Wednesday, October 14, 2020 - 11:00am to 11:30am

Event Calendar Category

LIDS & Stats Tea

Speaker Name

Jingzhao Zhang

Affiliation

LIDS

Zoom meeting id

921 4123 0377

Join Zoom meeting

https://mit.zoom.us/j/92141230377

Abstract

While stochastic gradient descent (SGD) is still the de facto algorithm in deep learning, adaptive methods like Adam have been observed to outperform SGD across important tasks, such as NLP models. The settings under which SGD performs poorly in comparison to adaptive methods are not well understood yet. Instead, recent theoretical progress shows that SGD is minimax optimal under canonical settings.
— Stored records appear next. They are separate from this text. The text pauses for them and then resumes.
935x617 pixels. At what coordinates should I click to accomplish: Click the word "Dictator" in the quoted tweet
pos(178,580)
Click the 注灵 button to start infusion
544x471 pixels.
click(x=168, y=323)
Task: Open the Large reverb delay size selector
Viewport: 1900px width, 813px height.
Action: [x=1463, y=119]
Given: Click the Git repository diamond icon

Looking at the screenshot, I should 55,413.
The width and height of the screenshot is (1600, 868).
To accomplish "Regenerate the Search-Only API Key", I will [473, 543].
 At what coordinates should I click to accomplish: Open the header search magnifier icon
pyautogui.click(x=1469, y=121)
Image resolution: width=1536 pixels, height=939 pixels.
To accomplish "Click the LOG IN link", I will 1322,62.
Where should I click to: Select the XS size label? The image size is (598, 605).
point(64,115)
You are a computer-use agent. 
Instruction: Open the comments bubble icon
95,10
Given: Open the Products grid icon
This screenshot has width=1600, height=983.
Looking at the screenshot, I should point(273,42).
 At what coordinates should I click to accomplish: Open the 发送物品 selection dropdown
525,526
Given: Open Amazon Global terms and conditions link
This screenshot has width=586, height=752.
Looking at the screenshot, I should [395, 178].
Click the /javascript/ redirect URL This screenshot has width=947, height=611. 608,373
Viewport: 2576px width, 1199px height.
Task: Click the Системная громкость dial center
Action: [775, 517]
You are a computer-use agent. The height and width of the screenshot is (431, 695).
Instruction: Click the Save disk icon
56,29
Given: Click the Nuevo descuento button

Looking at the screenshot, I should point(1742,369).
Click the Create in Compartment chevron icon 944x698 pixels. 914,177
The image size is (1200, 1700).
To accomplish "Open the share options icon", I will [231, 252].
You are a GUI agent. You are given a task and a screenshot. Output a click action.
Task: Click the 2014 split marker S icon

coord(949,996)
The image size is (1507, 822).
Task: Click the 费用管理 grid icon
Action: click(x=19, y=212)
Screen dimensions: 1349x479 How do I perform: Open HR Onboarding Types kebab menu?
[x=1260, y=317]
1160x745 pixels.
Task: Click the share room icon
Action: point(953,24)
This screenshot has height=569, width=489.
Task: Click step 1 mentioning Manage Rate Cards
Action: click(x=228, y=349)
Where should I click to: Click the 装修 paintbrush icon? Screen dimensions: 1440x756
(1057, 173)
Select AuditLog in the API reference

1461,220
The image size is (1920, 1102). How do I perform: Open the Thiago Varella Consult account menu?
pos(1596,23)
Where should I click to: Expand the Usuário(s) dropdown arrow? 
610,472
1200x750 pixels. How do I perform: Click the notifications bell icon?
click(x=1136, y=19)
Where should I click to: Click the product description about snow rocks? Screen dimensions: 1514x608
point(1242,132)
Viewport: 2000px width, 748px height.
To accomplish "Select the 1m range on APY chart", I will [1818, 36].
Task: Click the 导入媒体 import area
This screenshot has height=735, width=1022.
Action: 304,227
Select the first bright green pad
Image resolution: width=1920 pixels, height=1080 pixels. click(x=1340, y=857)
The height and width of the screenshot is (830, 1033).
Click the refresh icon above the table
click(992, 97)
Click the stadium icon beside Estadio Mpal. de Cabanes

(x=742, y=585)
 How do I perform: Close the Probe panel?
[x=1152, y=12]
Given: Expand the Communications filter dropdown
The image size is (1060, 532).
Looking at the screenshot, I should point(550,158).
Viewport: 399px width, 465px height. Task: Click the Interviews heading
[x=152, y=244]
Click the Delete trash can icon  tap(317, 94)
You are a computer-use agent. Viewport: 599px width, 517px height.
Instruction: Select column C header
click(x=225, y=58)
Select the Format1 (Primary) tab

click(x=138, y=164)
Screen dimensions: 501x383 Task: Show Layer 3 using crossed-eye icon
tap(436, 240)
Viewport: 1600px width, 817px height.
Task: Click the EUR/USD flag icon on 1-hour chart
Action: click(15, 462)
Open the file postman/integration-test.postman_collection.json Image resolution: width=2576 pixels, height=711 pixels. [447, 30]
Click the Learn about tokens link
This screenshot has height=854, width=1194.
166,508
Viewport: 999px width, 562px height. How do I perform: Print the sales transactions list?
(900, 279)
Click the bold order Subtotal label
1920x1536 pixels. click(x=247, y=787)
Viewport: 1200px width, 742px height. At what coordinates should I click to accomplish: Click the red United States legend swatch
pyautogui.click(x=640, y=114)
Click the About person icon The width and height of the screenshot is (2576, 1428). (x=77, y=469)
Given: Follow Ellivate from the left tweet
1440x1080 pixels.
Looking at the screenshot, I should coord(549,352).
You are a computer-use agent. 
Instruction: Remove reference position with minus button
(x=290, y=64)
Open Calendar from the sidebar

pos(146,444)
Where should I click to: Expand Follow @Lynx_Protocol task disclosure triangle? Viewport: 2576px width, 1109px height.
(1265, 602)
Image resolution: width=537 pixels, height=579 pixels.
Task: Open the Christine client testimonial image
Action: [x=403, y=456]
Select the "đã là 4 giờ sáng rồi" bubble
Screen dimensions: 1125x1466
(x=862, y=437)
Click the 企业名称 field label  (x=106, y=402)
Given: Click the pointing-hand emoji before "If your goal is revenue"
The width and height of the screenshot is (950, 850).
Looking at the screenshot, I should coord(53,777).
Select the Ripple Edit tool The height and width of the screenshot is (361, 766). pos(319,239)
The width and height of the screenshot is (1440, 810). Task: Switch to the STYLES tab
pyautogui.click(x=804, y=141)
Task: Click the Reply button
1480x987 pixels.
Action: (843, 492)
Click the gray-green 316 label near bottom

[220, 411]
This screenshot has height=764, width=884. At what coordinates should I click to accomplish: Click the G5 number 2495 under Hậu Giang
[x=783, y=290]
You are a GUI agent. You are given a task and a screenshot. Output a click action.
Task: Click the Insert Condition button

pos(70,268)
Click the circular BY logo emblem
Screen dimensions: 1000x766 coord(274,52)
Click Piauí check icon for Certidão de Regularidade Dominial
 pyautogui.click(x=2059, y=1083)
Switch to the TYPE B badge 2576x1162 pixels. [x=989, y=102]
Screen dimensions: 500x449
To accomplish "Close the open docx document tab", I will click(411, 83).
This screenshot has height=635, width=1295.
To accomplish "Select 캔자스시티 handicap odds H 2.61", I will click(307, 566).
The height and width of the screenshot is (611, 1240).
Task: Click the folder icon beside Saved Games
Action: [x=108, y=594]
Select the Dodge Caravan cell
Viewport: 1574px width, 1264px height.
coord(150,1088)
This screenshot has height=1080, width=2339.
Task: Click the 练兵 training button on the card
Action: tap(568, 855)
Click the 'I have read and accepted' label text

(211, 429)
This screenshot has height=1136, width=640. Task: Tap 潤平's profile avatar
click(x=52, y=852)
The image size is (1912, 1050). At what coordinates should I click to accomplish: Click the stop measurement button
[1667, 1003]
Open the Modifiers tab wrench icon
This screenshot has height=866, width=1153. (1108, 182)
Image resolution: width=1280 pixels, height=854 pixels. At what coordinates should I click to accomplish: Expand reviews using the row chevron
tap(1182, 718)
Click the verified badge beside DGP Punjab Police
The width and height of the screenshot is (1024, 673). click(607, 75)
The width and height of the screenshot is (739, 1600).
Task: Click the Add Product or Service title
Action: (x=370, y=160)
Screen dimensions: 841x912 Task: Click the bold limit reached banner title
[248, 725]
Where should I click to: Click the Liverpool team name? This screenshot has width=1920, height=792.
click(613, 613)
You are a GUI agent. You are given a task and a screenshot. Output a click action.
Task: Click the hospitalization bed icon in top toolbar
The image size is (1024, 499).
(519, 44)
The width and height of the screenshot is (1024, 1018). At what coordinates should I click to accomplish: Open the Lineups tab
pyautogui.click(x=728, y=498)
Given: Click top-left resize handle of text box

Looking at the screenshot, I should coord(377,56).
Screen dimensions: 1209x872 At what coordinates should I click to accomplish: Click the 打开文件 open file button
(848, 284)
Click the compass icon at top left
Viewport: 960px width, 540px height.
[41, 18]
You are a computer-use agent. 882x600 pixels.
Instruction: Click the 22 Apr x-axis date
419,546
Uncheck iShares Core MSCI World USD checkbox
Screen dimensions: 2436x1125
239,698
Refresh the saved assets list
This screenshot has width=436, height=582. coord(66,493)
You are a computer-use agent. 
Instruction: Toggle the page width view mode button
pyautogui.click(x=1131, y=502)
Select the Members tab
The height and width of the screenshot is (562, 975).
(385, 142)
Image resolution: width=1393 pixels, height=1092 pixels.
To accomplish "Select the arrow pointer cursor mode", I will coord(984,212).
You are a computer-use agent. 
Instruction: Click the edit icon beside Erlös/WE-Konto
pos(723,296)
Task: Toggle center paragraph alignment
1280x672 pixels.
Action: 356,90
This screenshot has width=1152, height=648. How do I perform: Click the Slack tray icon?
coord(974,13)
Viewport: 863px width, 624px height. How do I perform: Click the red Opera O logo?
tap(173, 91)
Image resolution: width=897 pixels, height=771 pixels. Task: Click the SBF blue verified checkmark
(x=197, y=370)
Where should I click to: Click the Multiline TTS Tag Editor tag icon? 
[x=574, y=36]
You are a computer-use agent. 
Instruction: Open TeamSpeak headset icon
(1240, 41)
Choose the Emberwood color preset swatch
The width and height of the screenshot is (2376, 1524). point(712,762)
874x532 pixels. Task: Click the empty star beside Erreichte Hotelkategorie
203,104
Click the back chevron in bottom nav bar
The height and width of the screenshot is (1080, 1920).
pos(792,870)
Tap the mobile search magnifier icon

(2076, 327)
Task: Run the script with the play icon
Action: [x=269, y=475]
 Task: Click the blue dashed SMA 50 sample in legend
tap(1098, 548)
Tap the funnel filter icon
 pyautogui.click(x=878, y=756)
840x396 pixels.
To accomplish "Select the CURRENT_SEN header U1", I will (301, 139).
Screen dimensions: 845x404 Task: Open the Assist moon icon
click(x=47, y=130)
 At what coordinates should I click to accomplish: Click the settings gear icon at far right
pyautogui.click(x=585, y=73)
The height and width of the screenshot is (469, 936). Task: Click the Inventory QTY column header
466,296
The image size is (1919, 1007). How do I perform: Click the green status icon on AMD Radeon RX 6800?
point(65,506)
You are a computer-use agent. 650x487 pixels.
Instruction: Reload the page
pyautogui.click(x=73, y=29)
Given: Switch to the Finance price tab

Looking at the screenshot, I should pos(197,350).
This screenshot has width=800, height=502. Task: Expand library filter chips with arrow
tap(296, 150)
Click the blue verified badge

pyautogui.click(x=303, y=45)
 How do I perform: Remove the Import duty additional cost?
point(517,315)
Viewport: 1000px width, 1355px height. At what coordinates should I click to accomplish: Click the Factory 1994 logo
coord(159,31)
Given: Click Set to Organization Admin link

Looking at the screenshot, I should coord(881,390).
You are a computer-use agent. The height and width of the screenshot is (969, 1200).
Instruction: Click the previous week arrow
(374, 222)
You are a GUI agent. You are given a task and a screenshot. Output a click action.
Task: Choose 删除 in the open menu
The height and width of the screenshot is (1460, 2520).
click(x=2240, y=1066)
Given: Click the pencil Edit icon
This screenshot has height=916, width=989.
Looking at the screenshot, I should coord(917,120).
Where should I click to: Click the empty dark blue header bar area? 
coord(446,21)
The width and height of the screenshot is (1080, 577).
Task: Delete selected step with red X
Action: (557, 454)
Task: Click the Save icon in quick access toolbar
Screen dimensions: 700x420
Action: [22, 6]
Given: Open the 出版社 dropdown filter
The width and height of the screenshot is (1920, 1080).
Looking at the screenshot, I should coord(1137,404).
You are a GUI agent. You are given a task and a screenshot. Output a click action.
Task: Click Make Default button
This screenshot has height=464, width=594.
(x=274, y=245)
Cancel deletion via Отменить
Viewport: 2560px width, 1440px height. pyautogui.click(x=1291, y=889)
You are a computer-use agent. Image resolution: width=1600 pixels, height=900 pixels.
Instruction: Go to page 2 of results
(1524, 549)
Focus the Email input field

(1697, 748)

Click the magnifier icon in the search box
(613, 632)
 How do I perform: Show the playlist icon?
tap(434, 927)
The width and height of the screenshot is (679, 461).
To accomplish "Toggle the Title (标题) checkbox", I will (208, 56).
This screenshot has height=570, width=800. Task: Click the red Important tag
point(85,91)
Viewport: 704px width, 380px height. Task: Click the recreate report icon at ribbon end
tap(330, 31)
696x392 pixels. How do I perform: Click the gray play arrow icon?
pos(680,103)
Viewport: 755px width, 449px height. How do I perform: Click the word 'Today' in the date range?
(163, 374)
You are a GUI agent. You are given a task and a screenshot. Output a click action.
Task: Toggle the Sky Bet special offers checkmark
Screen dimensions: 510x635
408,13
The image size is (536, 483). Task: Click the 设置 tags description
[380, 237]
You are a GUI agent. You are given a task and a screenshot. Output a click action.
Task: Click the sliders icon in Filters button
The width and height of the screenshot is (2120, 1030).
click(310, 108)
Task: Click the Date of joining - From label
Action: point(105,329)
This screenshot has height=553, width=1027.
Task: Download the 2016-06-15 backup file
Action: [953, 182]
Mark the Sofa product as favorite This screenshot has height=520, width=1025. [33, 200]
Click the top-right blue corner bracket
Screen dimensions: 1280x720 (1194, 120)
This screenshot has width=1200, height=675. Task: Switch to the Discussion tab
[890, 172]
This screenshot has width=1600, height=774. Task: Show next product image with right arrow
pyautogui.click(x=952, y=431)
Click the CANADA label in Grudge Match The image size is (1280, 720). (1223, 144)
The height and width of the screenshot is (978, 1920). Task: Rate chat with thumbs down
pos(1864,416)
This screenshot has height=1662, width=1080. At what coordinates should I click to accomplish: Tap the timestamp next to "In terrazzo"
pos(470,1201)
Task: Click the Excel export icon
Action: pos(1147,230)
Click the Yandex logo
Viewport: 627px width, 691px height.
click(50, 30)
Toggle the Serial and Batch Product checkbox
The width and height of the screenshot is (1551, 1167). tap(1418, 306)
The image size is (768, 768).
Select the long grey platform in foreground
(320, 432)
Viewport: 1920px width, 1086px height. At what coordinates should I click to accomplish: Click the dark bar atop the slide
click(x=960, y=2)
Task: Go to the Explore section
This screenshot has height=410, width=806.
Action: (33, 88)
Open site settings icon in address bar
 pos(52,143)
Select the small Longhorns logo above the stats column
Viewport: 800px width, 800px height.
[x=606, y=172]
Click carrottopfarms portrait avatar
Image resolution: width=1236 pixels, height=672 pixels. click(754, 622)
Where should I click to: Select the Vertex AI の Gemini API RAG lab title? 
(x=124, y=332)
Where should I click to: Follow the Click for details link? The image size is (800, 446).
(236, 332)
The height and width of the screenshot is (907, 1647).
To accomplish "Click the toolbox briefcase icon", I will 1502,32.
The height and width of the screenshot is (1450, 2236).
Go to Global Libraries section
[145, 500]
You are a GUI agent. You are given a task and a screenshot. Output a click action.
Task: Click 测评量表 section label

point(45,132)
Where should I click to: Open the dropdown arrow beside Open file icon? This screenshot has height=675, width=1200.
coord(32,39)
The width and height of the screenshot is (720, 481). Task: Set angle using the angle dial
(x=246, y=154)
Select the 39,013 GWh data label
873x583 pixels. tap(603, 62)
In this talk, we provide empirical and theoretical evidence that a different smoothness condition or a heavy-tailed distribution of the noise could both result in SGD’s poor performance. Based on this observation, we study clipped variants of SGD that circumvent this issue; we then analyze their convergence and show that adaptive methods can be provably faster than SGD.

Biography

Jingzhao is a PhD student working with Suvrit Sra and Ali Jadbabaie. His research interests are broadly in the analysis and design of fast optimization algorithms.